行ってきます

 私は再び王都へ戻ってきた。お世話になったみんなに最後の挨拶をするために。


 必要最低限の荷物を馬車に乗せ、私はシルバの元へ向かった。書斎の扉を開けると、シルバが手元の本から顔を上げる。


「支度が終わりましたので、出発いたします。……今までお世話になりました」


 そう言って頭を下げた。


「ああ、そうか……」


 そう言って本に再び視線を落とす。また「そうか」と言うだけ。思ったことが勝手に口から出た。


「正直、反対しないなんて驚きでした」


 私の言葉に、ちらっと視線を向けた。


「反対したところで、お前は家を追い出されようと何かしでかす魂胆だったんだろう。そんなことが分かりきっているのに反対するのは無駄だ」

「そう、ですか」


 そこまで読まれていたなんて……まあ反対されないならそれに越したことはない。


「それでは馬車の時間がありますのでこれで失礼いたします」


 そう言ってもう一度頭を下げ、扉へ向かった。


「おい」


 ドアノブに手をかけたところで後ろから声がかかって振り向く。


「何でしょうか」

 シルバは微妙な表情をしていた。

「……その、たまには顔を見せろよ」

 本当に不器用な人だな。


「ええ。そういたしますよ」


 私は部屋を後にした。




 屋敷を出ると、馬車の前にアリスが立っていた。手には私のバッグを持っている。


「こちらがお手荷物です」

「ありがとう、アリス」

 そう言って荷物を受け取った。


「これから学園を経由して、隣国へ出られるのですよね」

「うん。国を出る前にちゃんと話しておかないといけない人がいるから」


 アリスは目を伏せた。


「私は……正直寂しいです。お嬢様が前向きに決断されたことなのに、私は……」


 そう言って震える両手を私はそっと包み込んだ。

「大丈夫。これで一生会えない訳じゃないんだから。それに、私はもう『リーステン家の令嬢』なんかじゃないよ」


 貴族の身分なんて、これから世界を自由に旅する私達にはもう必要ない。


「だから私とアリスの関係は、そうだな……友達っていうのはどう?」


 私の言葉にアリスは遠慮がちに顔を上げた。

「本当にいいのですか、お嬢様……?」

「もちろん。アリスがそれでよければの話だけど」


 アリスはパッと目を輝かせた。

「よくないはずがありません! 嬉しいです!」

「よかった。たくさん手紙を書くよ。それに、住む場所を決めたら必ずアリスを招待する」


「はい! とっても楽しみにしています、エマちゃん!」


「エ、エマちゃん……?」

「はぁーっ! ずっと心の中では呼んでいましたけど、まさか本人を前に呼べる日が来るなんて……! お友達、最高です!」


 そう言ってアリスは両手でガッツポーズを作った。まあ、嬉しそうなら、いっか。


 私はアリスから一歩距離を取って、姿勢を正した。


「それじゃあアリス、行ってきます」

「はい、行ってらっしゃい」


 アリスはとびきりの笑顔を見せてくれた。

 



 馬車に乗り込んで小窓から屋敷の方を振り向く。見えなくなるまで、アリスはずっと手を振ってくれていた。
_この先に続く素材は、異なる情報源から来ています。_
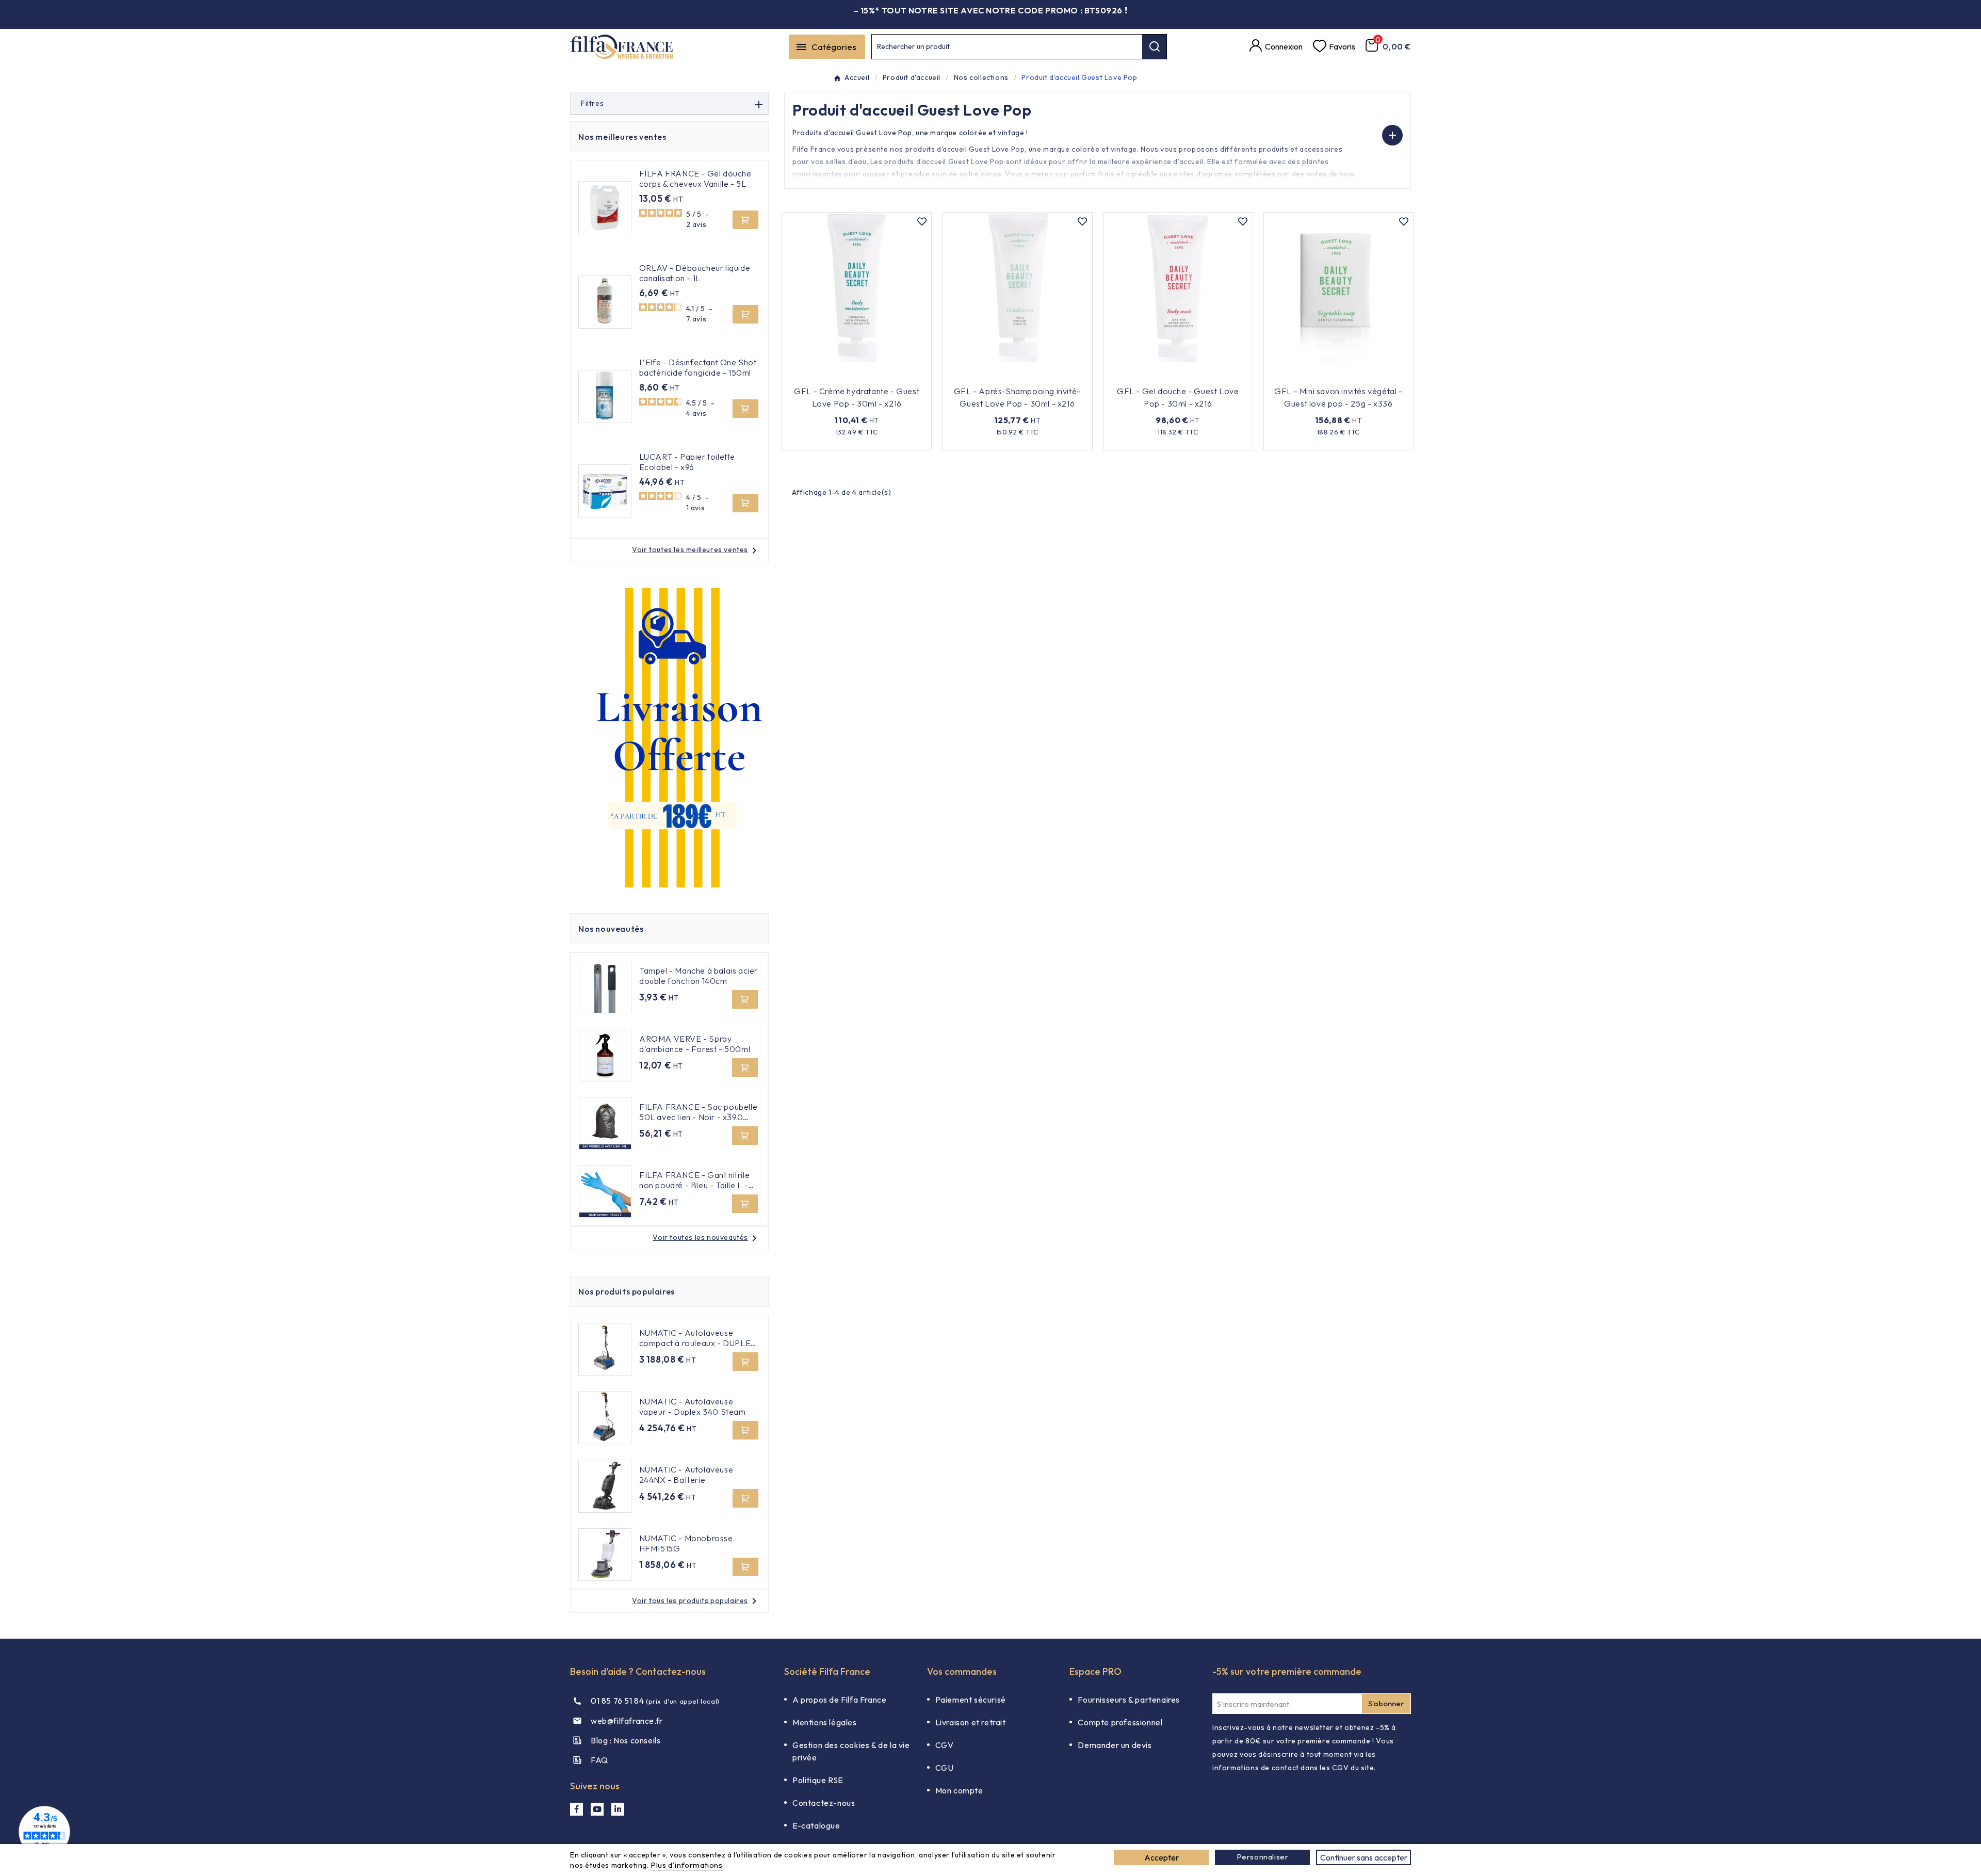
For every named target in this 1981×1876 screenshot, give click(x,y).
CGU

 学園に着くと、ちょうどお昼休みになったところだった。教室を覗いてみるが、リアナの姿は無い。


「エマか?」 


 その声に振り向くと、そこに立っていたのはジキウスだった。眉間に皺を寄せて私を見降ろす。


「学園を辞めて国を出るっていう噂は本当なのか?」

「ええ、本当です。……ああ、そうだ。国王様にもよろしくお伝えください」


 私の言葉に、眉間の皺は更に深くなった。


「もしかして、前の国外追放の一件を気にしているのか? それなら別に……」

「いいえ、違います。誰かのせいではなく、自分で決めたことですのでお気になさらず」

「……そうか」


 なぜかジキウスは落胆したような表情をしていた。


「ところで、リアナを見てはいませんか?」

「リアナ? いや、見ていないけど……」

「そうですか。では急いでいますので、こちらで失礼いたします」

「あ……」


 くるりと背を向けて歩き出したが、何となくもやもやしてジキウスの方に戻った。同じ場所にまだ立っていたジキウスは、戻ってくる私を見て驚いたように目を見開いた。


 背伸びをして、その眉間に人差し指をツンと当てる。


「ここばかりに力を入れていると、幸せが逃げてしまいますよ。次の恋は上手くいくといいですね」

「え、あ……」


 再び背を向けて歩き出した。今度はすっきりとした心地で、後ろを振り返ることはなかった。